At a time when the genomes of many species have been sequenced completely, a fundamental
resource expected by many researchers is a simple list of all of an organism's genes. A gene list,
together with associated physical reagents and electronic information, allows one to begin to
investigate the ways in which many genes interact in the complex system of the organism. However,
many species of medical and agricultural importance have not yet been prioritized for
genomic sequencing, and expressed cDNAs have provided the primary source of gene
sequences. Furthermore, when the genomic sequence of an organism becomes available, a collection
of cDNA sequences provides the best tool for identifying genes within the DNA sequence.

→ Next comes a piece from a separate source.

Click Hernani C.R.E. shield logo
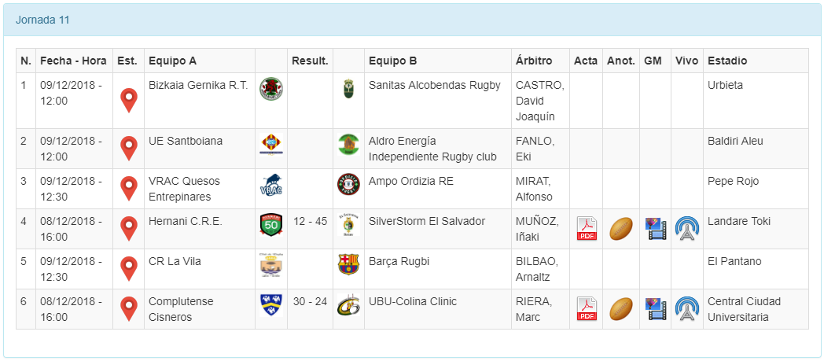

Thus, we can anticipate that the sequencing of transcribed products will remain a significant area
of interest well into the future.
The eara of high-throughput cDNA sequencing was initiated in 1991 by a landmark study from
Venter and his colleagues. The basic strategy involves selecting cDNA clones at random and
performing a single, automated, sequencing read from one or both ends of their inserts. They
introduced the term EST to refer to this new class of sequence, which is characterized by being
short (typically about 400–600 bases) and relatively inaccurate (around 2% error). The use of
single-pass sequencing was an important aspect of making the approach cost effective. In most
cases, there is no initial attempt to identify or characterize the clones. Instead, they are identified
using only the small bit of sequence data obtained, comparing it to the sequences of known genes and other ESTs. It is fully expected that many clones will be redundant with others already
sampled and that a smaller number will represent various sorts of contaminants or cloning artifacts.
There is little point in incurring the expense of high-quality sequencing until later in the
process, when clones can be validated and a non-redundant set selected.
Despite their fragmentary and inaccurate nature, ESTs were found to be an invaluable
resource for the discovery of new genes, particularly those involved in human disease processes. After the initial demonstration of the utility and cost effectiveness of the EST approach,
many similar projects were initiated, resulting in an ever-increasing number of human ESTs.
In addition, large-scale EST projects were launched for several other organisms of experimental
interest. In 1992, a database called dbEST was established to serve as a collection point for
ESTs, which are then distributed to the scientific community as the EST division of GenBank.
The EST division continues to dominate GenBank, accounting for roughly two-thirds of all submissions.